The latest in the series of lectures was given by Dr. Kelvin Rodolfo, entitled, "Reading climate history from ice cores, how the world's glaciers are melting, and what that has to do with us Filipinos?"

The lecture explained how to extend the history of climate change farther back in time, first by examining the rates at which mountain glaciers are losing length, then by seeing how ice cores from deep within the Greenland and Antarctic icecaps yield their secrets. The lecture also discuss how future sea level might be affected, how the process 'feeds back' on itself, and how human water supplies will be affected.

Dr. Rodolfo discussed the effects of humanity on global warming and climate change in his first lecture, entitled, "4 Billion Years of Sun, Earth, Life and Climate." The second lecture, "The Global Temperature Record of the Last Two Millenia, and How We Determine it" went further details, exploring the record of directly measured temperatures back as far as they are reliable, and how we extend it back 2,000 years with proxy techniques.

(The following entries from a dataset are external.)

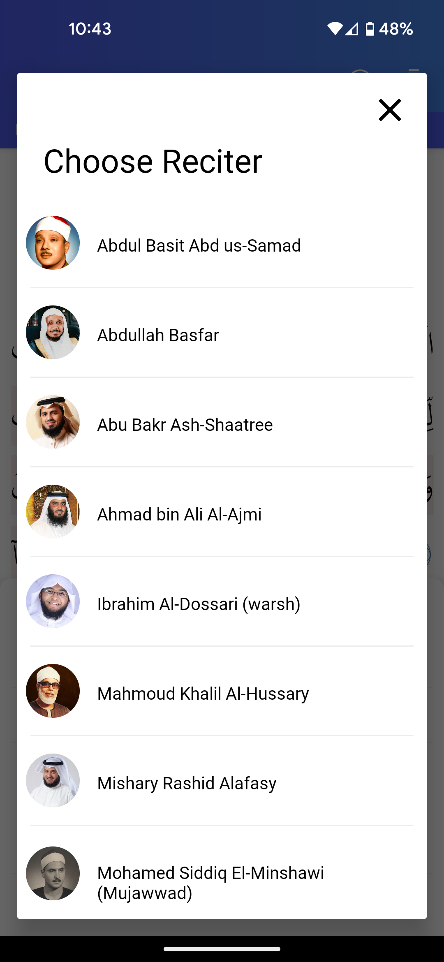Choose Abdullah Basfar as reciter
Screen dimensions: 444x962
158,335
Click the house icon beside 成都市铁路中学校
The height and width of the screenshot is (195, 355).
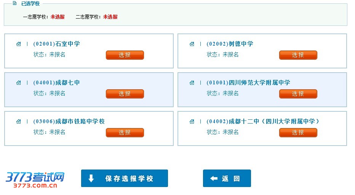coord(18,121)
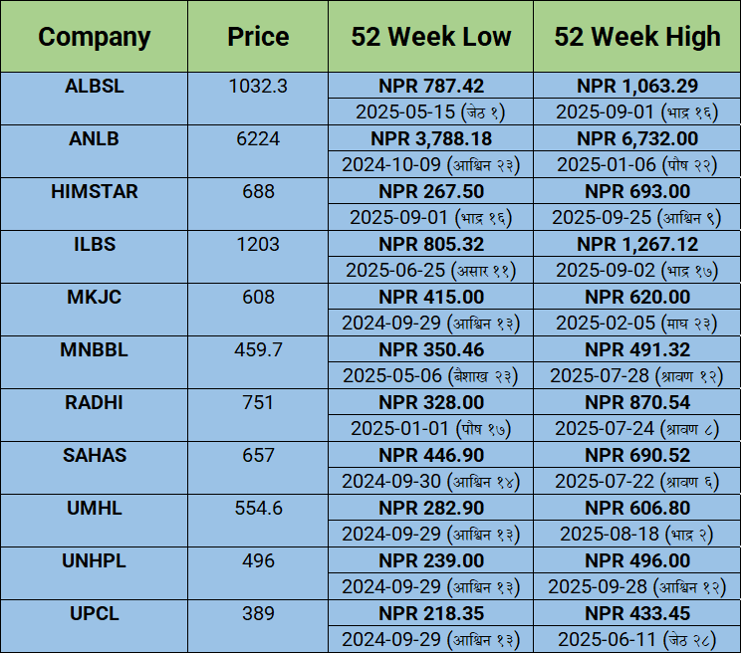Select the 52 Week Low header

(430, 38)
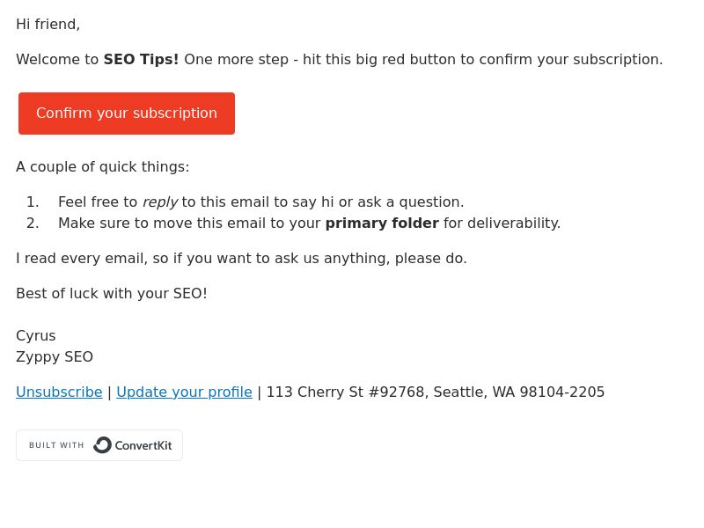Click the I read every email sentence
This screenshot has width=704, height=528.
tap(241, 259)
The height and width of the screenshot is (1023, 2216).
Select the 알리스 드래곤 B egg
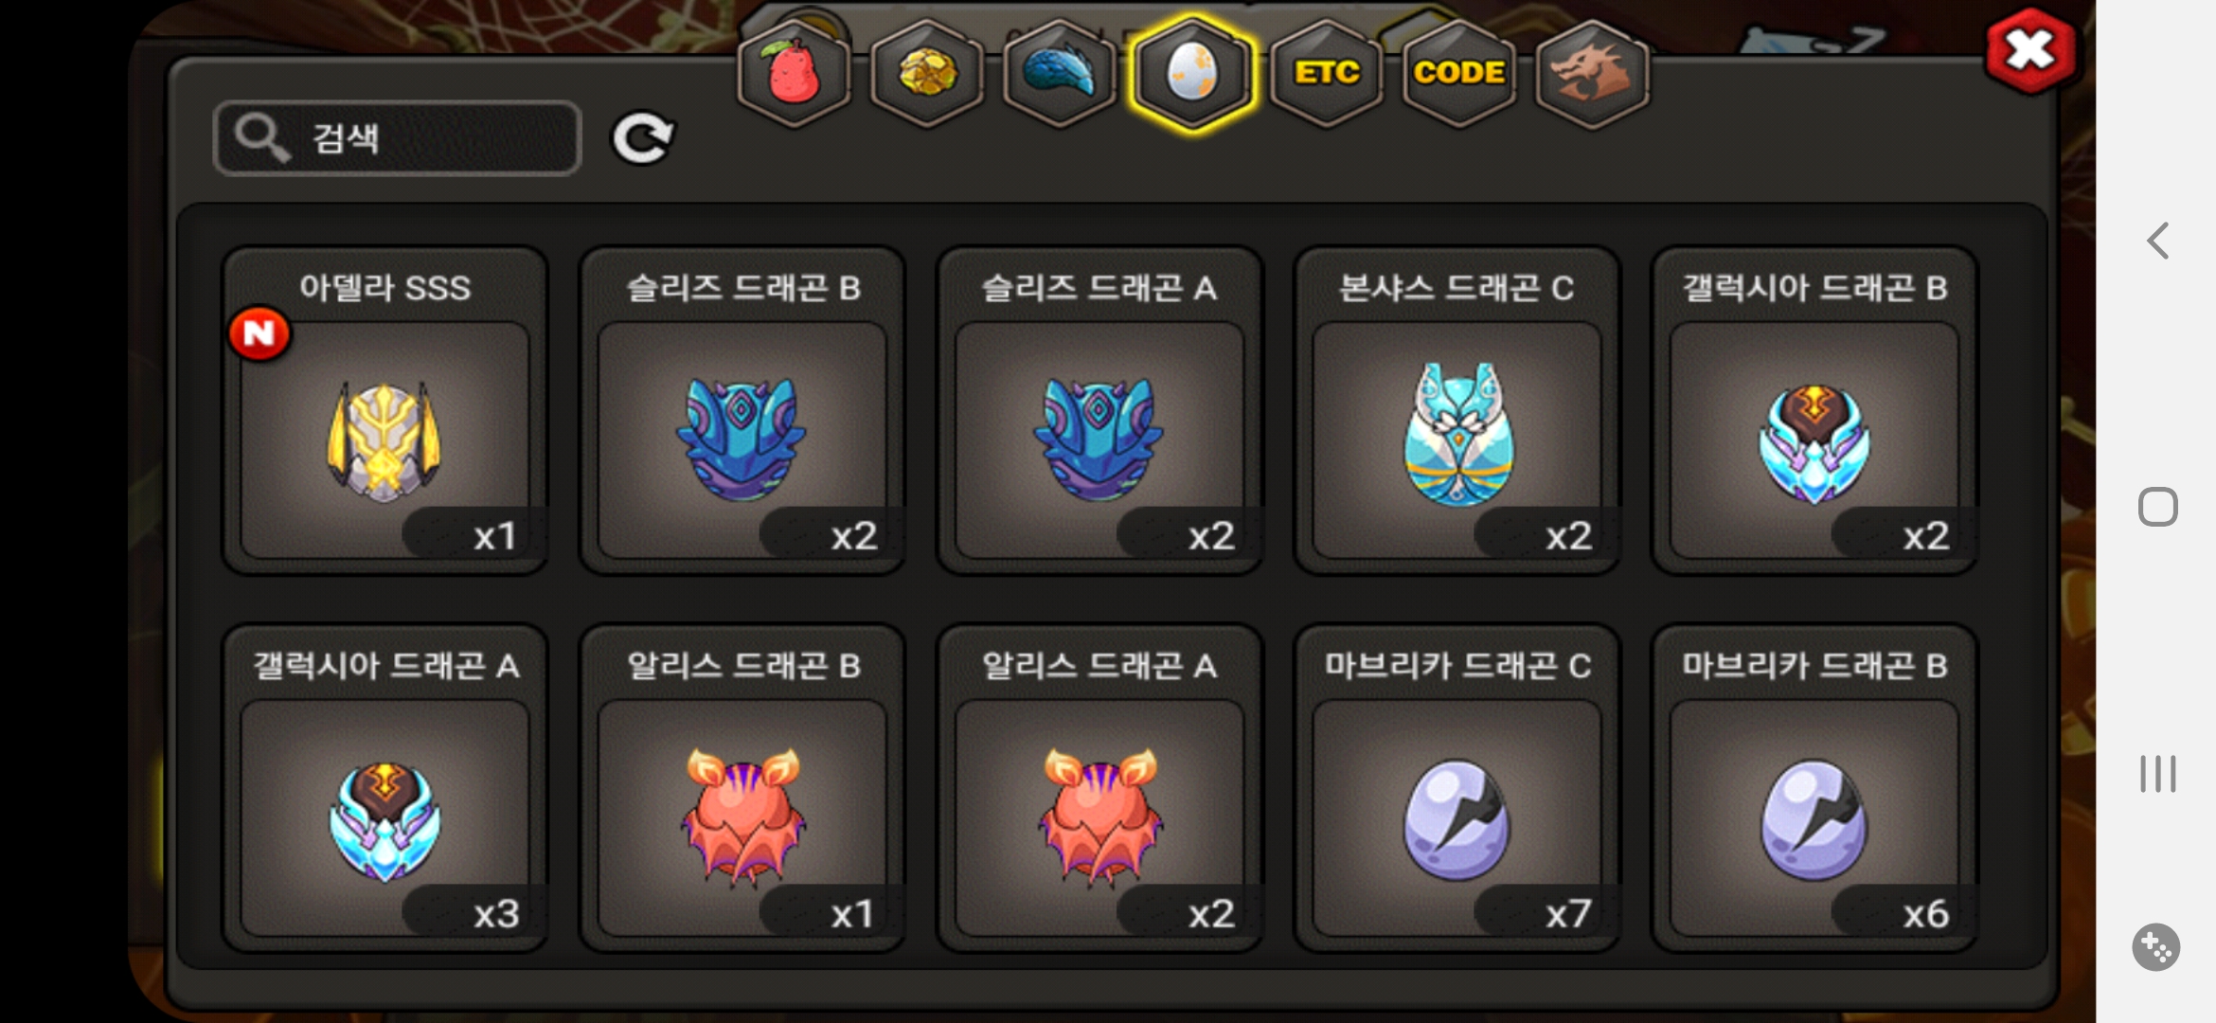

The DSMC will also present a lecture by renowned control theorist Dr. Jose Cruz to discuss utilizing system complexity in disaster science, to be hosted by Ateneo de Manila University.

The lecture, to be held at Ateneo University on Saturday, January 29, is a continuation a series by renowned scientists that began recently that present a scientific view of the effects of global warming on climate change and technical discussions with the scientific community on coping with disasters in the Philippine setting.

Dr. Cruz is a Control Theorist and Distinguished Professor of Engineering in the Department of Electrical and Computer Engineering at the Ohio State University. He is also a member of the National Academy of Engineering and the National Academy of Science and Technology (NAST)

Dr. Cruz is well known for his research and work on game-theoretic control and estimation, circuits and automatic control, hierarchical multi-agent strategies in hostile environments, bidding strategies in energy markets, multiple training in associative memories, and feedback theory.

Angara said that the ongoing lectures will tackle issues like how flooding and can affect insurance companies and how to quickly adopt Renewable Energy Systems to lessen local fossil fuel use. Both local and foreign scientists and experts will be lecturing.

The DSMC is a public-private initiative that the scientific community can use to better understand the mechanics of managing disasters with the cooperation of neighboring countries that have experienced similar storms and natural calamities as the Philippines.